Ku tutup pintu kamar mandi. Bukan karena tidak ingin memaafkannya, tetapi aku merasa kecewa dengan diriku sendiri. Apakah egoku memang terlalu tinggi?
Ku coba meredam amarahku dengan merendamkan diri di bath tub. Ku coba melupakan segalanya. Ini sudah malam, tapi air dingin (bodohnya aku, mengapa tidak memakai air hangat saja?) yang mengaliri tubuhku seperti hanya angin lalu. Mungkin hanya dapat me-refresh sejenak pikiran serta jiwaku.
Hanya sejenak…
***
“Kakak mau kemana?” tanya Nadya heran.
Memang, aku mengambil jaket, bantal, guling, dan selimut.
Sekali lagi ku angkat bahuku.
Malas menjawab pertanyaan tak pentingnya.

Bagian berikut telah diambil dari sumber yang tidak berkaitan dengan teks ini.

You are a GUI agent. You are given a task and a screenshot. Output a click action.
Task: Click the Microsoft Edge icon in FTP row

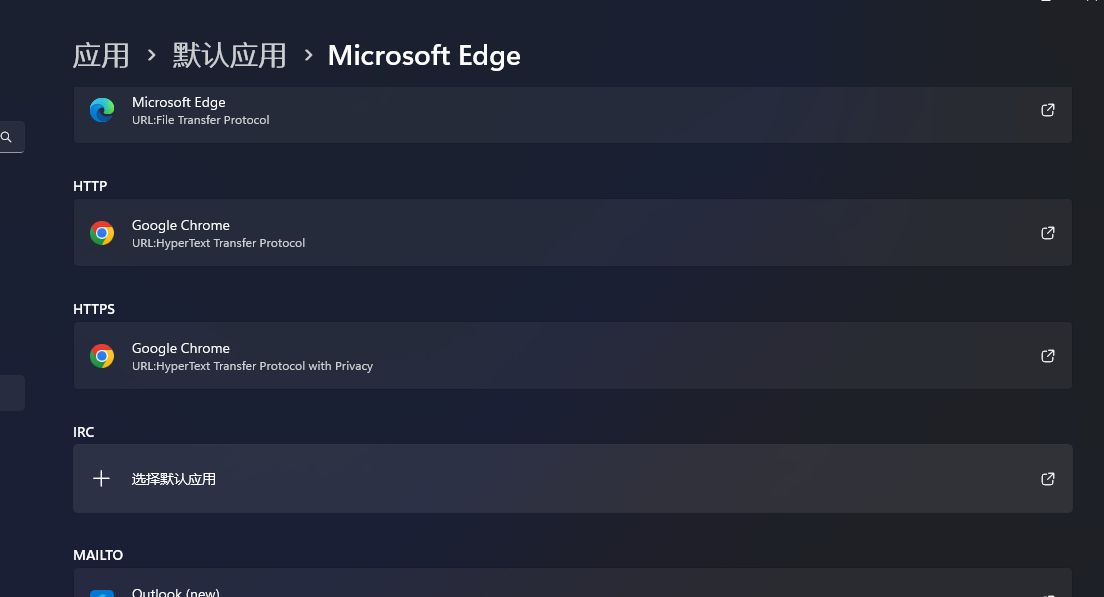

“Kakak boleh ngambek, kecewa, dan marah sama Nadya. Tapi Nadya mohon, jangan aksi bisu gini..” pinta Nadya, suaranya bergetar.
Aku tahu tanda-tanda suaranya yang seperti ini. Ia akan menangis.

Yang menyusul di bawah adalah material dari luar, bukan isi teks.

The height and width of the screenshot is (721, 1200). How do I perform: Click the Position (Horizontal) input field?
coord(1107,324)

“Ke bawah.” Jawabku malas, malas melihatnya menangis.
“Ngapain? Kakak-kakak yang lain udah pada tidur.. Besok pagi kita berangkat ke Parangtritis.. Ini udah jam setengah sebelas, kakak mau ngapain di bawah?” ceracaunya.
Bawel banget sih… Ku kerlingkan mataku, malas.
“Tidur di bawah. Kan ada sofa puaaanjaaaang tuh.” Jawabku malas, sedikit menguap.
Aku bersiap membuka pintu kamar wanita, berlalu karena sudah terjadi hening panjang di antara kami. Kedua kelopak mataku sudah tidak bisa diajak kompromi lagi.
“Kak! Tunggu sebentar!” seru Nadya, menahanku.
“Ya?” tanyaku dengan berusaha membuka mataku yang sudah mulai redup.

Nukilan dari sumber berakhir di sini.